New York, Mar 13 (IANS/EFE): New York celebrates flamenco's magical enchantment with an expo of some of the marks it has made on the intense cultural life of the Big Apple over the past 100 years.
"This exhibition is the biggest thing that ever happened to flamenco here - five months of telling people the history of flamenco in New York," Carlota Santana, founder of Flamenco Vivo, told EFE.
Conceived as a multimedia expo open until Aug 3, one of its gems is a rare 1934 recording by Federico Garcia Lorca and Antonia "La Argentina" Merce during a performance in New York.
"The idea of creating the company was to take the flamenco of the "tablaos" (flamenco bars) into the theater.

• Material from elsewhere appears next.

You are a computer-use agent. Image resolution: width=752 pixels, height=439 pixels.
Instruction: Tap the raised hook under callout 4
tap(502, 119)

And that's what we've done for 30 years," Santana said, before receiving the Order of the Civil Merit Cross from the Spanish consul in the city, Juan Ramon Martinez Salazar.
For Santana, a New Yorker by birth but an Andalusian at heart, taking the expo to the New York Public Library and the Lincoln Center shows that flamenco "is on the same level" as other revered arts like ballet and modern dance.
"My goal was to take flamenco from a lowly folk art not worth anything right to the top," the flamenco dancer said.
For his part, the Spanish attache for cultural affairs in new York, Inigo Ramirez de Haro, assured that flamenco "is in the best of health" and is one of the Spanish cultural expressions most loved by American audiences.